# Debug simulate assembly

In [1]:
import os
import sys
from pathlib import Path
import random
import numpy as np

import pytest
from pydna.genbankrecord import GenbankRecord
from pydna.readers import read
from pydna.dseqrecord import Dseqrecord



In [2]:
SCRIPTS = Path('../scripts')
TEST_FILES = Path('../scripts/test_files')
INSERT_DIR = TEST_FILES.joinpath('assembled_inserts')
T7_INIT_BACKBONE = TEST_FILES.joinpath('backbones/pFC9.gb')
T7_TERM_BACKBONE = TEST_FILES.joinpath('backbones/pFC8.gb')

In [3]:
sys.path.append(str(SCRIPTS))

In [4]:
from simulate_assembly import *

## Test termination series

Termination series is throwing errors, namely when trying to assemble in the strong initiator which should not be a problem in theory because should share compatable sticky ends after HindIII and EcoRI digestion.

In [5]:
def strong_initiator():
    # strong initiator seq not known unitl experiments with initiators are
    # done.
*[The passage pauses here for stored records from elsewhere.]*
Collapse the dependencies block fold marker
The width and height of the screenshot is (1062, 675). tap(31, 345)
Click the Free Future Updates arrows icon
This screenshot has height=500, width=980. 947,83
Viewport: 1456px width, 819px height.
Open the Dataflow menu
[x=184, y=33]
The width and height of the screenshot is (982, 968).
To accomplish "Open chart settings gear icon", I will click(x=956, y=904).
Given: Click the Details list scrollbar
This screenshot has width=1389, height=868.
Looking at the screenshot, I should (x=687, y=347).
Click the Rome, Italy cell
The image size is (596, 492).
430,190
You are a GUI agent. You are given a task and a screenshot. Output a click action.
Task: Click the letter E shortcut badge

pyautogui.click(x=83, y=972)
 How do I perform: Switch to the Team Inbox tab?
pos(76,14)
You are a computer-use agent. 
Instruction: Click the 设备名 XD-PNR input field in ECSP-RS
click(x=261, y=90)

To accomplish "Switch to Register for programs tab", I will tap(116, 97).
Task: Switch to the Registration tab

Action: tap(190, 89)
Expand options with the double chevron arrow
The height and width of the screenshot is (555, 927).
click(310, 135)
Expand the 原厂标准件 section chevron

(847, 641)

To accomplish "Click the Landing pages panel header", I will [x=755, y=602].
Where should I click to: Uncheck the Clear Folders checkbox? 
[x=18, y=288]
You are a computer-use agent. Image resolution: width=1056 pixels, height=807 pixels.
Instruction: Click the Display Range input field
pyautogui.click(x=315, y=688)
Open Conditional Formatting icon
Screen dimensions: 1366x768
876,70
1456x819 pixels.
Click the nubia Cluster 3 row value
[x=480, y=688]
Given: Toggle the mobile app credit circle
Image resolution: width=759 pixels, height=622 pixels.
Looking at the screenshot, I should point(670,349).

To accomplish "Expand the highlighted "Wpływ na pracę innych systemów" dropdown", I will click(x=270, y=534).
Seq doesn't matter as long as starts with HindIII site and ends
    # with an EcoRI site so generate it it here.
    si = Dseqrecord(
        ''.join(
            [
            HindIII.site,
            ''.join(list(np.random.choice(['A', 'T', 'C', 'G'], 200, replace=True))),
            EcoRI.site
            ]
        )
    )
    return si

In [6]:
def read_genbank_record(filepath):
    # helper function for reading genbank files
    return GenbankRecord(
        read(filepath)
    )

In [7]:
def get_assembled_inserts():
    inserts = []
    for each_ai in INSERT_DIR.iterdir():
        inserts.append(
            read_genbank_record(each_ai)
        )
    return inserts

assembled_inserts = get_assembled_inserts()

In [8]:
T7_term_backbone = read_genbank_record(T7_TERM_BACKBONE)

In [9]:
random_insert = assembled_inserts[random.randint(0, len(assembled_inserts))]

In [10]:
term = T7TerminationSeries(
    'T7-term', 
     T7_term_backbone,
     random_insert, 
     strong_initiator()
)
print(term)

<simulate_assembly.T7TerminationSeries object at 0x145d2daf0e80>


Get the initiator after digestion.

In [11]:
di = term.digested_initiator
print(di.seq.five_prime_end())
print(di.seq.three_prime_end())

("5'", 'agct')
("5'", 'aatt')


Sticky ends are as expected.

Take a look at the digesteed backbone.

In [12]:
term.backbone_initiator_digest_lf

Dseqrecord(-3105)

Hold on why do we get a Dseqrecord here and not with `digested_initiator`? Also sticky ends look good.

In [13]:
type(term.backbone_initiator_digest_lf)

pydna.dseqrecord.Dseqrecord

In [14]:
type(term.digested_initiator)

pydna.dseqrecord.Dseqrecord

Nevermid we do? **Oh**, since this is not Gibson assembly there is no additional homology besides the restriction site so need to reduce the `limit` term to at *max* the length of the restriction recognition site (6 nucleotides). If below cell works then this would be important to note for any assembly using restruction recognition sites as the source of sequence homology.

In [15]:
a = Assembly((term.backbone_initiator_digest_lf, term.digested_initiator), limit=6)
a

Assembly
fragments..: 3105bp 210bp
limit(bp)..: 6
G.nodes....: 324
algorithm..: common_sub_strings

Lots of nodes because of short limit.

Reduce max number of nodes, not sure exactly how many are needed but not 317.

In [16]:
a1 = Assembly((term.backbone_initiator_digest_lf, term.digested_initiator), limit=6)
a1

Assembly
fragments..: 3105bp 210bp
limit(bp)..: 6
G.nodes....: 324
algorithm..: common_sub_strings

In [30]:
a1.assemble_circular()

[]

This still took forever try different algo that only looks for [terminal overlaps](https://pydna.readthedocs.io/#pydna.common_sub_strings.terminal_overlap).

In [16]:
from pydna.common_sub_strings import terminal_overlap

In [19]:
try:
    a2=Assembly(
        (term.backbone_initiator_digest_lf, term.digested_initiator), 
        limit=6, 
        algorithmfunction=terminal_overlap
    )
except Exception as e:
    print(e)

__init__() got an unexpected keyword argument 'algorithmfunction'


Ok it says in docs I could do this.

Source code.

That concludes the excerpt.